In Bayern haben die Regierungsparteien CSU und Freie Wähler offenbar einen Kompromiss gefunden, wie Getränkewirtschaft und öffentliche Wasserversorger künftig zur Kasse gebeten werden könnten. Der sogenannte “Wassercent” würde dann bei 10 Cent pro Kubikmeter liegen. Ob und ab wann ein solches Gesetz in Kraft träte, ist noch völlig unklar. Beobachter rechnen mit einem Zeitpunkt nicht vor 2027, womöglich auch später.
Mit 10 Cent/hl läge Bayern im Vergleich derjenigen Bundesländer, die eine solche Abgabe längst verlangen, in etwa in der Mitte. Betroffen wären dann nur Firmen, öffentliche Nahversorger und Privatleute, die mehr als 5.000 Kubikmeter pro Jahr entnehmen. Damit wären die meisten Landwirte nicht betroffen. Ausnahmen soll es laut Münchner Merkur auch “für Grundwasserentnahmen im Interesse des Allgemeinwohls, etwa zur Gefahrenabwehr, für Entnahmen zu Zwecken der Fischerei, Fischzucht und der Teichwirtschaft, für Kur- und Heilbäder, für speziell staatlich anerkannte Heilwässer, für die Nutzung von erneuerbaren Energieträgern wie Wärmepumpen sowie für geringe Mengen privatnütziger Entnahmen” geben.

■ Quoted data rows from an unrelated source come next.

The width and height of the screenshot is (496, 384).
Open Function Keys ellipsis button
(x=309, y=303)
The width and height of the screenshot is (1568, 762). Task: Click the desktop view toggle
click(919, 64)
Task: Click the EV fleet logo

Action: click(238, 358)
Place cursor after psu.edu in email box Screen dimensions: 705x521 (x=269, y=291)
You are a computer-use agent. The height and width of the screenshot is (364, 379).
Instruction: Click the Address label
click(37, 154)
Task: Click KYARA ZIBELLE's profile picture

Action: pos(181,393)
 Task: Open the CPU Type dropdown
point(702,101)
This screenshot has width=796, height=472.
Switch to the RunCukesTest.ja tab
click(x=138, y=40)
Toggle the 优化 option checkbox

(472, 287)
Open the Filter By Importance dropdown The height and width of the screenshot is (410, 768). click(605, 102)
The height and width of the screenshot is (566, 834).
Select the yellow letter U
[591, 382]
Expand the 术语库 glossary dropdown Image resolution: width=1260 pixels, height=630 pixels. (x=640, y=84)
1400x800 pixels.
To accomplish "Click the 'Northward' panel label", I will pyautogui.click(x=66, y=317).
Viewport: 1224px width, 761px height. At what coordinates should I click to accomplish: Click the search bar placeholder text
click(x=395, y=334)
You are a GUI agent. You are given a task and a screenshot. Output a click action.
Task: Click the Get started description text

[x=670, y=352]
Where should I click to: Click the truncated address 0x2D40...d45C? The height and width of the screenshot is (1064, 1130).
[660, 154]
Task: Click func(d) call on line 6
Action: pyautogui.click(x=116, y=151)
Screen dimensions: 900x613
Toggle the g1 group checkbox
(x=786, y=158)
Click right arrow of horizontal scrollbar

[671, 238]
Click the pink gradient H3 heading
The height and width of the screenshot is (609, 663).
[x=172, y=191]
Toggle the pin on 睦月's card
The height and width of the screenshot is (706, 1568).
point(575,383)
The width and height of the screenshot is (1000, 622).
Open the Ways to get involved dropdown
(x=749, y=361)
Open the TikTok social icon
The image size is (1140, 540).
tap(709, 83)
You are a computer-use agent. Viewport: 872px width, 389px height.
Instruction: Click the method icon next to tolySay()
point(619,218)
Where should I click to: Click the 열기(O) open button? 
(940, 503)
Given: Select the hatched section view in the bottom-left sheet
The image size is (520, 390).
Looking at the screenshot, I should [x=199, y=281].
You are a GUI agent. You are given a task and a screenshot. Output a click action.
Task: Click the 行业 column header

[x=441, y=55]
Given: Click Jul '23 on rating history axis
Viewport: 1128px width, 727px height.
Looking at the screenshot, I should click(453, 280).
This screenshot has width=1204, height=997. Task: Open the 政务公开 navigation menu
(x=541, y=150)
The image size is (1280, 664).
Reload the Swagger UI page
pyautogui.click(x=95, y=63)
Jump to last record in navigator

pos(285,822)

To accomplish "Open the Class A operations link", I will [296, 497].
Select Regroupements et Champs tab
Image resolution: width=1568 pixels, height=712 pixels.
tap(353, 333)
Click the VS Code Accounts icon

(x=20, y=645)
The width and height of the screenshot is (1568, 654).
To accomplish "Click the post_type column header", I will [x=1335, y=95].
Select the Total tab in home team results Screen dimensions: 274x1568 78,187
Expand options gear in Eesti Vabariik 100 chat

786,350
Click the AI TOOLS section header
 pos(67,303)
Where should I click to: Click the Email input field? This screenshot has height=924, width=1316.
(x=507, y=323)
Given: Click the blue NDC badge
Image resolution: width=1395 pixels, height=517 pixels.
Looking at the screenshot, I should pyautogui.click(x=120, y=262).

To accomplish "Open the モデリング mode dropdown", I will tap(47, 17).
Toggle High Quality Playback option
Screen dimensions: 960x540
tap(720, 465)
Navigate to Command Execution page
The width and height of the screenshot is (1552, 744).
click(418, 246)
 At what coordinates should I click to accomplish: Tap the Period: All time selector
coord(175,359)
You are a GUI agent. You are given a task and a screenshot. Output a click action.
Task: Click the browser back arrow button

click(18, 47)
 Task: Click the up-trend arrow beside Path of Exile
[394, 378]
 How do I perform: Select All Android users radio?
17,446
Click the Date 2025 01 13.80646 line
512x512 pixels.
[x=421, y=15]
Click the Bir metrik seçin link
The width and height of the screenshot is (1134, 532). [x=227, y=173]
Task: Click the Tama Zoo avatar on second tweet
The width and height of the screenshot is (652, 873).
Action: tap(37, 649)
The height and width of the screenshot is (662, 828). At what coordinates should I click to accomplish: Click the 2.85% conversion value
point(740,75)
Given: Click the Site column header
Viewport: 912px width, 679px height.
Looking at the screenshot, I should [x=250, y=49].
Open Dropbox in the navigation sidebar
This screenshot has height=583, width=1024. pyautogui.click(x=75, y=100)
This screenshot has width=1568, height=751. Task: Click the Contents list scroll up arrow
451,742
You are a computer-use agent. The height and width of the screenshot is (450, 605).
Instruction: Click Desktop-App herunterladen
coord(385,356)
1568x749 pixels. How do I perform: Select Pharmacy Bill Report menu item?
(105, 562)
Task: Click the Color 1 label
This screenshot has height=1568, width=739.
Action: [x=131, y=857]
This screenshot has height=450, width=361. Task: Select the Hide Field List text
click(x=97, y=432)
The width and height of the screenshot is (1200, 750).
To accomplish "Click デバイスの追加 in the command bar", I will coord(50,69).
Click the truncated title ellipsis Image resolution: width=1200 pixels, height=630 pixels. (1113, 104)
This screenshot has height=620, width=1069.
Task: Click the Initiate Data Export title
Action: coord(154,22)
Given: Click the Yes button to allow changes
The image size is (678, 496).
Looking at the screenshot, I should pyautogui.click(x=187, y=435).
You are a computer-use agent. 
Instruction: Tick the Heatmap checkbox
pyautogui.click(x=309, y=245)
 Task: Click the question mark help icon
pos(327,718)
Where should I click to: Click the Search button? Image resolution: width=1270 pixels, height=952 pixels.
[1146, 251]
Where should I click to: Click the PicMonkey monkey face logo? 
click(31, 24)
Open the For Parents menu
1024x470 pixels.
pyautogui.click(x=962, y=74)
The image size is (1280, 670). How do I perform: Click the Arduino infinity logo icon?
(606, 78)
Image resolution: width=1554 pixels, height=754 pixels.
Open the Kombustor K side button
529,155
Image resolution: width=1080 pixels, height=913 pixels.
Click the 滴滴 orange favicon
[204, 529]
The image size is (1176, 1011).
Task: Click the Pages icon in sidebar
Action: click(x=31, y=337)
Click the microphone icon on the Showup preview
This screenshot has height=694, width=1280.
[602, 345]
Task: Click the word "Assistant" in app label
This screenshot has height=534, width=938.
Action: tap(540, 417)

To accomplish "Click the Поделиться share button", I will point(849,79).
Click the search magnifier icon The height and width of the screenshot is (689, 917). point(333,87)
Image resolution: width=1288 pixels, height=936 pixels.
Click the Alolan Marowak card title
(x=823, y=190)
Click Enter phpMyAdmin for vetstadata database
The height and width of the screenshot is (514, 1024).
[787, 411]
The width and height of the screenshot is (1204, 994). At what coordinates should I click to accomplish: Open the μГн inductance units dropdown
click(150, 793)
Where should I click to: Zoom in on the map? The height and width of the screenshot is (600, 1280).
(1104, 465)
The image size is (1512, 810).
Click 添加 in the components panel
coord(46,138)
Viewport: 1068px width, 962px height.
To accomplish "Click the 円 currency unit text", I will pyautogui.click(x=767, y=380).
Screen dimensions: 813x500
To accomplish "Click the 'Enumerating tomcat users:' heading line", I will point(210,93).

Der jetzige Vorstoß der Bayern kommt nicht überraschend - sie waren lange genug dafür kritisiert worden, dass sie den "Wassercent" bislang eben nicht einführten. Die Ungleichheit bei den Gebühren in Deutschland kann u.a. dazu führen, dass zwei Brunnen im Grenzgebiet zweiter Bundesländer unterschiedlich viel für die Nutzung von Wasser aus der gleichen Tiefenschicht zahlen bzw. eben auch gar nichts.